Open aabbccddeeffggj opened this issue 10 months ago • 2 comments

#canvas(length:2cm,{
	plot.plot(
		size: (6,3),
		y-max: 50,
		y-min: -50, 
		plot.add(
			x=>(x,calc.tan(x)),
			samples: ???,
			domain: (-15,15),
		)
	)
})

50 samples:

Image

100 samples:

Image

500 samples:

Image

1000 samples:

Image

5000 samples:

Image

10000 samples:

Image

The parts where the tangent goes to infinity gets connected sequentially to each other, and in some cases (as seen in the 5000 samples version) there's no connection, but the majority of the graph still have these unwanted connections.
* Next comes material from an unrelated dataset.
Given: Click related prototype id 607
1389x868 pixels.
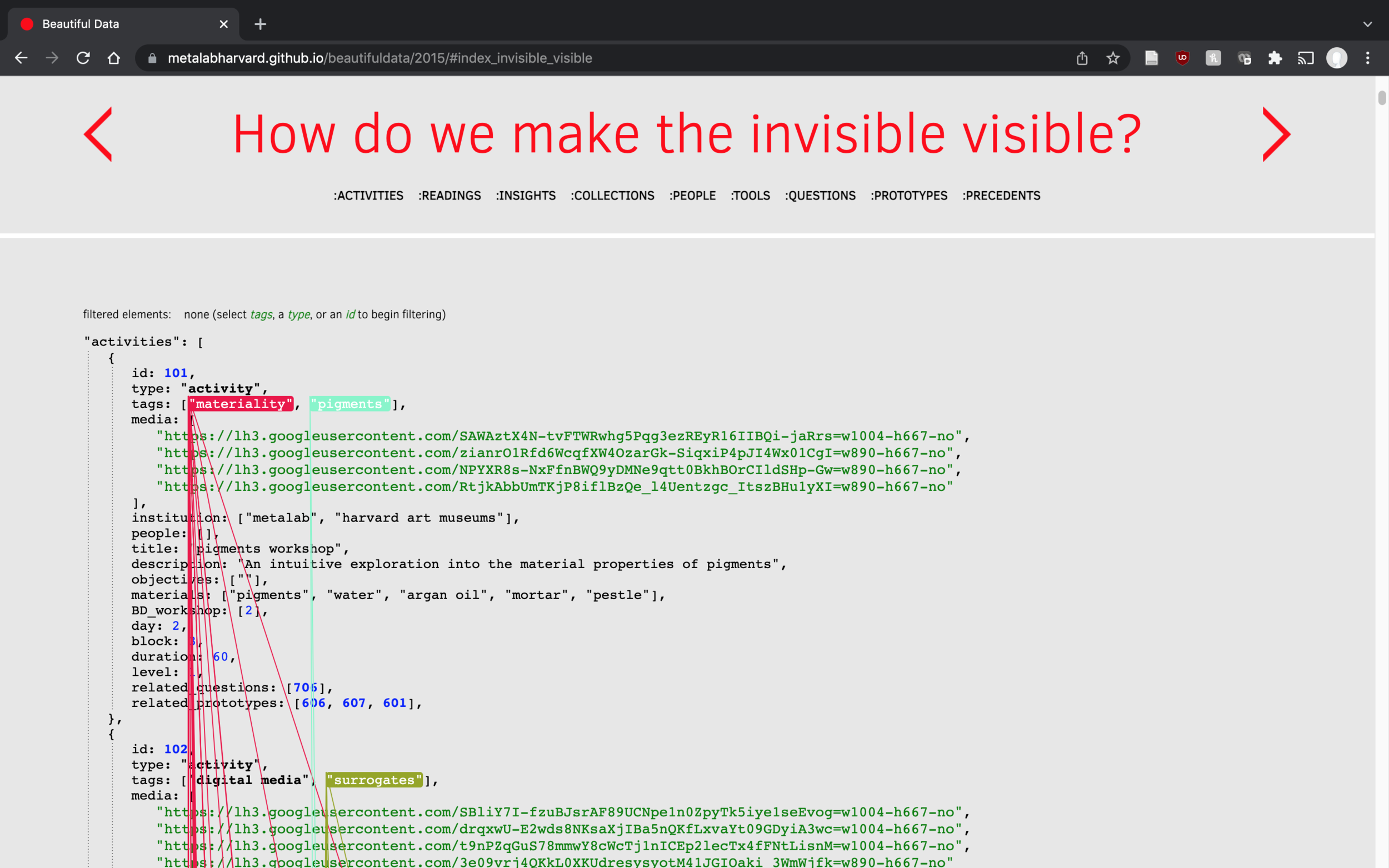Looking at the screenshot, I should point(354,703).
aabbccddeeffggj avatar Mar 30 '25 16:03 aabbccddeeffggj

Do you have some ideas how an API for this could look like?

johannes-wolf avatar Apr 06 '25 19:04 johannes-wolf

I believe the intended result could be achieved by finding out where the limits don't exist (where $y$ goes to infinity).
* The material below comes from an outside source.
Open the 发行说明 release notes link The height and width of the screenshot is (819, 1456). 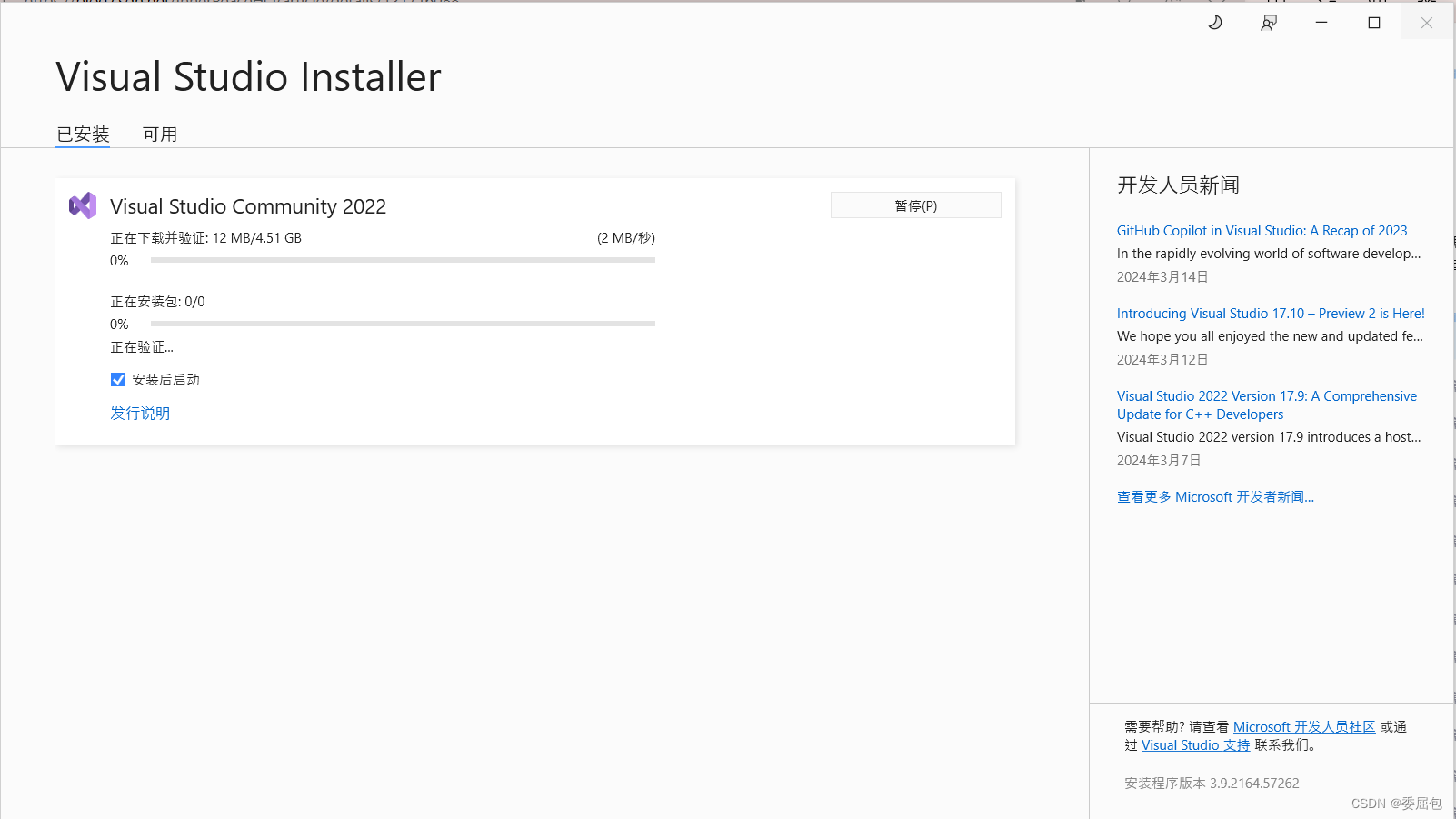(x=140, y=413)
with the following code I managed to make the tangent graph:

#cetz.canvas(length:2cm,{
	plot.plot(
		size: (7,3.5), 

		x-label: $x$,
		x-tick-step: calc.pi/2,
		x-format: plot.formats.multiple-of,
		x-grid: "both",

		y-label: $tan x$,
		y-tick-step: 10,
		y-grid: "both",
		y-max: 20,
		y-min: -20,
		{

		plot.add(
			x=>(x,calc.tan(x)),
			samples: 100,
			domain: (-calc.pi*5/2,-calc.pi*3/2),
			style: (stroke:(paint:green,thickness:2pt)),
		)
		plot.add(
			x=>(x,calc.tan(x)),
			samples: 100,
			domain: (-calc.pi*3/2,-calc.pi*1/2),
			style: (stroke:(paint:green,thickness:2pt)),
		)
		plot.add(
			x=>(x,calc.tan(x)),
			samples: 100,
			domain: (-calc.pi*1/2,calc.pi*1/2),
			style: (stroke:(paint:green,thickness:2pt)),
		)
		plot.add(
			x=>(x,calc.tan(x)),
			samples: 100,
			domain: (calc.pi/2,calc.pi*3/2),
			style: (stroke:(paint:green,thickness:2pt)),
		)
		plot.add(
			x=>(x,calc.tan(x)),
			samples: 100,
			domain: (calc.pi*3/2,calc.pi*5/2),
			style: (stroke:(paint:green,thickness:2pt)),
		)
		}
	)
})

Image

I had to make multiple plots whose domains are within areas that are continuous. A function is continuous in a point $a$ if: $lim_{x \to a} f(x) = f(a)$

By ceasing to draw the point where there is no limit, it could work.